I am having some confusion on last index one.

fav_fruit = "mango"

here it prints as:


why the letter “o” is not printed?

Hello @thiyamsureshsingh, the reason only ng is shown is this; in Python, list (and therefore string) slicing is exclusive. That means that the slice returns the elements from the start to the element just before the stop:

list_to_be_sliced = ["a", "b", "c", "d", "e", "f"]
print(list_to_be_sliced[1:4])#Will return elements at index 1, 2 and 3 (just 
#before 4). Therefore it will print ["b", "c", "d"], but not the element at
#index 4, "e"

The same goes for negative indexing.

list_to_be_sliced = ["a", "b", "c", "d", "e", "f"]
print(list_to_be_sliced[-4:-2])#This goes from the fourth from last element 
#up to, but not including, the second last element.
#It will print: ["c", "d"]

I hope this helps!

Remember that when you apply slicing the second value is not included and python takes the previous value even if it’s negative. In your example i think you should have used fav_fruit([-3:]) that would print ngo

so , it means in negative slicing, it does not check in index number? but it checks the element position?

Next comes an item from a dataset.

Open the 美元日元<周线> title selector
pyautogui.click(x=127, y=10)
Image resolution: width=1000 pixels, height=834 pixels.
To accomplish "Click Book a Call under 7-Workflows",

here for positive slicing,
here “1” is considered as index number , for which the value is “b”

but see here in negative:


“-4” this value is not “b” , the value is “c”, so does it mean in negative , it doesn’t check in index value?

Hello @thiyamsureshsingh, sorry for my mis-communication. No, the list slicing still looks at indexes, but they start from the end:

list1 = ["A", "B", "C", "D", "E"]
#The negative indexes go:
#"E" is -1.
#"D" is -2.

The way it works is the same as normal indexing, except it begins with -1 as the index for the last object in the list, and continues that way.
I hope this helps!

in negative , the indexing starts at “-1”, right?

reply sir my last post

Yes, because index 0 is the first element of the list when you’re referencing it the “normal” (i.e. positive indexing) way.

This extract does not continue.